[Opening Source material section]

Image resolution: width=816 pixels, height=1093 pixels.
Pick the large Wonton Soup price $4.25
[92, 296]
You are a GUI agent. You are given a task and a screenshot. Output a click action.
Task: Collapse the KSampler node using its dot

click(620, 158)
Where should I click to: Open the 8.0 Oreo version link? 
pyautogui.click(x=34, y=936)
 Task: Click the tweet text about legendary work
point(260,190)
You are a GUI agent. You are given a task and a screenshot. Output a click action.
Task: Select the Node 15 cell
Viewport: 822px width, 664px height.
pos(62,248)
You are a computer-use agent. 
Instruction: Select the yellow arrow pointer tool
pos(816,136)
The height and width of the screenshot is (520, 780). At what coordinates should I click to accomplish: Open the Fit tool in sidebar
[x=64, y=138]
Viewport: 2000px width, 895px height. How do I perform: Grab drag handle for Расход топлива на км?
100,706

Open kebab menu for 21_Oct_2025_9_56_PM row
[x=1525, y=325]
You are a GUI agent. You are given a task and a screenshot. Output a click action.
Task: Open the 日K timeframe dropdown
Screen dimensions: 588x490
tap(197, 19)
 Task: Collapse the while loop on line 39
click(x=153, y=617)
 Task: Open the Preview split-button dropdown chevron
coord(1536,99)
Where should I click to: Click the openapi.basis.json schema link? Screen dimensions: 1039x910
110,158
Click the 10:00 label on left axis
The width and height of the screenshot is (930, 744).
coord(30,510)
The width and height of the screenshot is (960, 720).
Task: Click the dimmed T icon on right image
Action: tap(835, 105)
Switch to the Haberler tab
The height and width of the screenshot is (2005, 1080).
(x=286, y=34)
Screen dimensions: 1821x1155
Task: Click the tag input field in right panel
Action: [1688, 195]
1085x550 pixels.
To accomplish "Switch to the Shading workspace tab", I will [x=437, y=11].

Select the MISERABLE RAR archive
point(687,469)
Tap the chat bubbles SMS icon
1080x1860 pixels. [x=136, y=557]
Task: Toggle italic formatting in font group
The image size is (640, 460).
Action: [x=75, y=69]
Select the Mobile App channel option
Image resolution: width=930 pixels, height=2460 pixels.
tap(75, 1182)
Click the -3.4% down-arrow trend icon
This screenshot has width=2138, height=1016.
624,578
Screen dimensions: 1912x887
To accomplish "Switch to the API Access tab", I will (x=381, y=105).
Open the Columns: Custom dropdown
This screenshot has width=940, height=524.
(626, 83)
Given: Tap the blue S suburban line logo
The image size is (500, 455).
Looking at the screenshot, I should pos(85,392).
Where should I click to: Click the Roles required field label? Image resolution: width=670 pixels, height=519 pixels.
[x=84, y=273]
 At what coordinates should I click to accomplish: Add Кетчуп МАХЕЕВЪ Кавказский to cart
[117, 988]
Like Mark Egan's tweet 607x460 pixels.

[Closing Source material section]

Instructions to follow: Reproduce only the lines from the line containing "The image size is (500, 455)." to the last line of the material above, both of those lines included.

Reply to the task:
The image size is (500, 455).
Looking at the screenshot, I should pos(85,392).
Where should I click to: Click the Roles required field label? Image resolution: width=670 pixels, height=519 pixels.
[x=84, y=273]
 At what coordinates should I click to accomplish: Add Кетчуп МАХЕЕВЪ Кавказский to cart
[117, 988]
Like Mark Egan's tweet 607x460 pixels.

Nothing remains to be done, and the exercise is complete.